Managed and hosted services could be a bright spot for channel partners amid the gloom of the recession and IT spending cutbacks, according to a new study from research firm AMI Partners Inc..
The study, announced this week, found despite an expected contraction in overall IT spending in 2009, U.S. channel partners predict their managed services revenue will actually grow by 20 percent in the next 12 months.
“That’s good news for both the channel partners that offer these types of services, and the manufacturers that continue to make significant investments in these solutions. About one out of every three U.S. channel partners offers these types of services, and, ironically, this economy presents a strong opportunity for them,” said AMI senior analyst Avinash Arun. “Revenues from IT services and support, particularly in a slowing market, are important for partners, so many of them are struggling to shift their business models to focus more on value-added services.”
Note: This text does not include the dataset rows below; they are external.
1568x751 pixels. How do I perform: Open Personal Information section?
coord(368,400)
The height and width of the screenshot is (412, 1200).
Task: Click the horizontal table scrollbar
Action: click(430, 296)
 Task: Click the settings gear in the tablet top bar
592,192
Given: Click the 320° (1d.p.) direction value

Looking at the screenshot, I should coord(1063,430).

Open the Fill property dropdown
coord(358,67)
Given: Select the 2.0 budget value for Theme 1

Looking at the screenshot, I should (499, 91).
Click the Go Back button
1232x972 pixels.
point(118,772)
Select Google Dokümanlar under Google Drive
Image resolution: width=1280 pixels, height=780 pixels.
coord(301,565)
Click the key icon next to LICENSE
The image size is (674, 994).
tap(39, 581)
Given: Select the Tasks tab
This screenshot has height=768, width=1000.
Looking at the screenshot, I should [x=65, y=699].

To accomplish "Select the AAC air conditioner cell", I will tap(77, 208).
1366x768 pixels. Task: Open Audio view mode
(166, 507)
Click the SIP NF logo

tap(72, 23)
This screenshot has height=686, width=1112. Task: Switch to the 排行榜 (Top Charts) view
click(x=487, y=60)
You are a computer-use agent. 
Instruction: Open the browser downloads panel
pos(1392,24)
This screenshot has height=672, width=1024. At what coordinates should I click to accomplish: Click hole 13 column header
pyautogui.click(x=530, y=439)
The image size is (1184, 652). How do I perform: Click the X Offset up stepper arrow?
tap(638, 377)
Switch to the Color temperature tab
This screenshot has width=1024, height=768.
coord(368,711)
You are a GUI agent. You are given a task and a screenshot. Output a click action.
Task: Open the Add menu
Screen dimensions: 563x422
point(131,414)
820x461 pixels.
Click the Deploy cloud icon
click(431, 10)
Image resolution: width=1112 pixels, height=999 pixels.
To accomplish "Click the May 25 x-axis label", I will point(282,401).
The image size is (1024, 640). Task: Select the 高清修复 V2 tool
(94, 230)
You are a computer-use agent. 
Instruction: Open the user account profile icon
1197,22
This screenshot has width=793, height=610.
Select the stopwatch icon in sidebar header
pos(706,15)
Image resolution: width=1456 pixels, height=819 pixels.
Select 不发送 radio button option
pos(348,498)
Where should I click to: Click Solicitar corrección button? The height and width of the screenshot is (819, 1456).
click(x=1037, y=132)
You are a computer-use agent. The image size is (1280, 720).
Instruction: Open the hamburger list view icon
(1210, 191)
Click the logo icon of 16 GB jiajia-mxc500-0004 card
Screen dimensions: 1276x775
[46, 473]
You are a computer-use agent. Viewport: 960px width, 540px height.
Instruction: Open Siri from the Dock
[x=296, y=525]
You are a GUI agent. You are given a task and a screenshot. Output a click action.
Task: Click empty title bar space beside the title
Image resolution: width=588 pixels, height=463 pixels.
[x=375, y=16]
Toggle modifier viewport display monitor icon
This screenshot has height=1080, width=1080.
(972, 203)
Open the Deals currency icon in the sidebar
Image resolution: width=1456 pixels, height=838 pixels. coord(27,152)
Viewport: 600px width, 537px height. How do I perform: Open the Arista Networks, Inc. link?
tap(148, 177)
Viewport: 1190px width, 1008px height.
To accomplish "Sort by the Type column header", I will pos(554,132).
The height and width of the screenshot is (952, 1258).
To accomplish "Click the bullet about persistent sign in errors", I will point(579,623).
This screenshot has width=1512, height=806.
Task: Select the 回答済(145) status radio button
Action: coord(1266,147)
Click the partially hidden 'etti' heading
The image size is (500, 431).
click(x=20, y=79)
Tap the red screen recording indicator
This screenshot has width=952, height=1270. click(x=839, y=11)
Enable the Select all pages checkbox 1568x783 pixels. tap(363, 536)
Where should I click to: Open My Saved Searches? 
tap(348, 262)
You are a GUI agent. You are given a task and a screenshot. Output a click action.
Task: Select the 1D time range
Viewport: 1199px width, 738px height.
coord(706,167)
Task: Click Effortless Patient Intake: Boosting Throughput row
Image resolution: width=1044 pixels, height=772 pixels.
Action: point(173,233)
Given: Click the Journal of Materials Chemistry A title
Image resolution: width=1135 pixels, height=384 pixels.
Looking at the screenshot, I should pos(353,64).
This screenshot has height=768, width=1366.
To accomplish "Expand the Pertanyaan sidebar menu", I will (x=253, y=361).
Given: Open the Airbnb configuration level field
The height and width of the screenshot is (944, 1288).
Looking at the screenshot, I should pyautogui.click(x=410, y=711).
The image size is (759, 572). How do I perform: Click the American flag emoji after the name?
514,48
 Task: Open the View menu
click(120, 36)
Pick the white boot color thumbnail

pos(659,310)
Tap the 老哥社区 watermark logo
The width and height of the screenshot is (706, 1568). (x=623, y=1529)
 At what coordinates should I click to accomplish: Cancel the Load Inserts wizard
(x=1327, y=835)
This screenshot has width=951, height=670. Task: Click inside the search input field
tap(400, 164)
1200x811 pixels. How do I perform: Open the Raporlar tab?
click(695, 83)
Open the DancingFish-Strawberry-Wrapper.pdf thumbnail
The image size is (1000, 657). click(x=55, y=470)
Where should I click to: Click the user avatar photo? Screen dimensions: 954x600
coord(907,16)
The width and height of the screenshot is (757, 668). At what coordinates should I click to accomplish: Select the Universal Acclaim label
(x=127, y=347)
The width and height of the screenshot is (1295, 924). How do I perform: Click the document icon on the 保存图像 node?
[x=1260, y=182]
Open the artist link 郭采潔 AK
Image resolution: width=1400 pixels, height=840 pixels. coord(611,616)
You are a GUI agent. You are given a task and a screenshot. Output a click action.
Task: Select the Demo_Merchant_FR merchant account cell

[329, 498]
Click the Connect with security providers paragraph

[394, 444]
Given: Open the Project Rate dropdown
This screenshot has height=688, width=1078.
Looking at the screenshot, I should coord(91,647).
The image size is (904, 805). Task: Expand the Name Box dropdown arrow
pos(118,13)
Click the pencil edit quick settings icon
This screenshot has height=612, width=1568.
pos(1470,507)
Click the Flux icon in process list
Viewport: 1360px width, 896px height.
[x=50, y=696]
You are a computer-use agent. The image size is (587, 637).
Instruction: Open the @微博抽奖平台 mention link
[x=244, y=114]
A key reason that partners continue to look for ways to grow their services business is the relatively higher margins they yield compared to hardware. According to the AMI study, U.S. partners stated that they derive, on average, 41 percent margins on sales of IT services, 36 percent on Internet services and 35 percent on custom software development. Comparatively, the margins they earn on sales of computing and networking hardware are typically about 50 percent lower.
According to Arun, this has led to a sales model where partners offer basic, low-margin computing hardware products with the hopes of generating profits by bundling in higher value services such as integration, systems maintenance, support, and training.
Hardware sales continue to contribute about one-third to partners’ total average annual revenue. Despite the increased focus on services, the revenue balance hasn’t changed much over the past year, underscoring the challenge that partners and manufacturers face in making the transition.
For the channel partners’ small and mid-sized business customers, the deteriorating economic environment means increased scrutiny on all IT investments. According to AMI’s most recent SMB quarterly pulse surveys, 67 percent of businesses are expecting decreased revenue in the coming months and 66 percent expect to restrict cash flow during the same time. This, in isolation, appears to be a grim forecast for IT channel partners. However, it could also mean increased services and consulting opportunities, as half of the businesses surveyed also indicated that they plan to look for ways to leverage technology to reduce costs and drive efficiency and productivity.
According to AMI Channels Vice President Ryan Brock, this is good news for the relatively small but valuable segment of partners that are able to provide these consultative, value-added services to SMBs.